Data storage

Why are hard drive companies investing in DNA data storage?

The research community is excited about the potential of DNA to function as long-term archival storage. That’s largely because it’s extremely dense, chemically stable for tens of thousands of years, and comes in a format we’re unlikely to forget reading about. Although there have been some interesting advancements, efforts have mostly remained within the research community due to high costs and extremely slow read and write speeds. These are issues that must be resolved before DNA-based storage can be practical.

So we were surprised to learn that storage giant Seagate had entered into a collaboration with a DNA-based storage company called Catalog. To find out how close the company’s technology is to utility, we spoke to Catalog CEO Hyunjun Park. Park said Catalog’s approach is counter-intuitive on two levels: it doesn’t store data as one would expect, and it doesn’t focus on archival storage at all.

A different storage

DNA is a molecule that can be thought of as a linear array of bases, with each base being one of four distinct chemicals: A, T, C, or G. Typically, each base in the DNA molecule is used to hold two pieces of information, with the bit values ​​conveyed by the specific base present. Thus A can code 00, T can code 01, C can code 10 and G can code 11; with this encoding, the AA molecule would store 0000, while AC would store 0010, and so on. We can synthesize DNA molecules hundreds of bases long with great efficiency, and we can add flanking sequences that provide the equivalent of file system information, telling us which part of a block of binary data a individual piece of DNA represents.
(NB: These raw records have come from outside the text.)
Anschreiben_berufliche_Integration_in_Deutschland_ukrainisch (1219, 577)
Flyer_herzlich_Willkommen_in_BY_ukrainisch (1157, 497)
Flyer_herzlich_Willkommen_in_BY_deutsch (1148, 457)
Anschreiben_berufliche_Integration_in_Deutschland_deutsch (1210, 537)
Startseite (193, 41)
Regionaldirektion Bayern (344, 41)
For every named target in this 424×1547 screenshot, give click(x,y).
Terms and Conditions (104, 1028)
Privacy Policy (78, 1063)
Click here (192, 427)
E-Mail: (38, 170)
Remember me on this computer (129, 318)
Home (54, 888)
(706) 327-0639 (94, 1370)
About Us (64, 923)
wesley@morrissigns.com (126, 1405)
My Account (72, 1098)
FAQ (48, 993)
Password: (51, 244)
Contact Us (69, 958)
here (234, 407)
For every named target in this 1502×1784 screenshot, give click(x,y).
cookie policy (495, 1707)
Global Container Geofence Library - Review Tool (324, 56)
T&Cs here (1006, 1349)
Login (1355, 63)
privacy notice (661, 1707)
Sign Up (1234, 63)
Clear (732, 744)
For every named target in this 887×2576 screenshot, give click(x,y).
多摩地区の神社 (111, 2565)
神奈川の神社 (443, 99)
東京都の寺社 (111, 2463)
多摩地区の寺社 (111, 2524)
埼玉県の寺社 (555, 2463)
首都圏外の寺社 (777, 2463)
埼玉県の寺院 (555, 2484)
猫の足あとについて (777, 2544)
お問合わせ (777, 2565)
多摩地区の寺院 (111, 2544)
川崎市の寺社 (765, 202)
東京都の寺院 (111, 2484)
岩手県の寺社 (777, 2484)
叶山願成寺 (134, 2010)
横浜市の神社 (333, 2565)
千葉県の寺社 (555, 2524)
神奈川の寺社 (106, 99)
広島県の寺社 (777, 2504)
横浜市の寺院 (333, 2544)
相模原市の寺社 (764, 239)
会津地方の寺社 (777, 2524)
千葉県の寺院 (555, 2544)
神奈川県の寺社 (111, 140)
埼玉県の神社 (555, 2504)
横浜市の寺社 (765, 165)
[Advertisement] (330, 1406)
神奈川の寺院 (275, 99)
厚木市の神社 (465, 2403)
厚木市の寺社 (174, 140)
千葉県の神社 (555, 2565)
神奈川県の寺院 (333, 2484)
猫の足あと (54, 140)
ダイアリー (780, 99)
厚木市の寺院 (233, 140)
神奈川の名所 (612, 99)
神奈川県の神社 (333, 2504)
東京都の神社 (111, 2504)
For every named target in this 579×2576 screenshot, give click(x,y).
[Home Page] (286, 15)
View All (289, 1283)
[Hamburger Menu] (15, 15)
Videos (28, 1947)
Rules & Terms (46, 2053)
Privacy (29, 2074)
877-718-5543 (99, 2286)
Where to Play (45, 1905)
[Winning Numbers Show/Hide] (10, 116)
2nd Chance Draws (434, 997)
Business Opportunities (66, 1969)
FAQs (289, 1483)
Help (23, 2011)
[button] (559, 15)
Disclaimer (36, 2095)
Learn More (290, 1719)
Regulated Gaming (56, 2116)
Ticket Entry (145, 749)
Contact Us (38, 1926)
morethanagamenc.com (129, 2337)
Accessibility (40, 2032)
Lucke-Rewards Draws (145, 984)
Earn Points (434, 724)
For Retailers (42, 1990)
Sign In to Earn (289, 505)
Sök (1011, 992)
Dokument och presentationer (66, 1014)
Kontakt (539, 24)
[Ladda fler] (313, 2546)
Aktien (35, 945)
The problem with this approach is that the longer the bit string you want to store, the more time and money it takes. The robotic hardware performs the synthesis reactions and each hardware unit can only synthesize one DNA molecule at a time. The raw materials used by the hardware to perform this synthesis also add a cost for each molecule stored. While not a problem for small-scale demo projects, the costs quickly become prohibitive if you start storing large amounts of data. Citing a DNA synthesis cost of about 0.03 cents per base, Park said, “0.03 cents times two bits per base pair times, say, gigabytes – that’s a lot of money. is millions of dollars.”

Park told Ars that Catalog started by redesigning the encoding process to get around this bottleneck. The company’s encoding begins with a library of tens to hundreds of short pieces of DNA called oligos (short for oligonucleotide). Each bit in the data is then assigned a unique combination of oligos – you can think of it a bit like a silicon processor assigning a bit in memory a unique 64-bit address. If this bit is a 1, a robot can gather small sample solutions containing each of the oligos needed to represent it and combine them with an enzyme that can bind all the oligos together.

The enzyme fuses the oligos into a single, longer DNA molecule that contains the bit’s unique signature. If, on the contrary, the bit is a zero, the DNA corresponding to its address is not synthesized.

All the molecules produced can then be brought together in a single solution (which can be dried for long-term storage). To read the data, the population of DNA molecules is sequenced and an algorithm recognizes the unique combination of oligos present in each molecule. Recognized addresses are assigned a 1; the rest a 0. This restores the data that was encoded in digital form.

This system is much less data/DNA efficient than storing two bits in each base. But the individual molecules remain small enough for it to be an incredibly compact and stable storage medium. And it saves a lot of time and money because of a fundamental asymmetry: it is much cheaper to synthesize a large amount of a specific DNA sequence than to synthesize small amounts of many DNA sequences. different DNAs. Thus, by assembling DNA using a small piece of a large volume of pre-made DNA, the cost of synthesis drops significantly. Each assembly reaction can also be run in parallel; in contrast, synthesizing individual sequences ties up the machine they are running on until the synthesis is complete.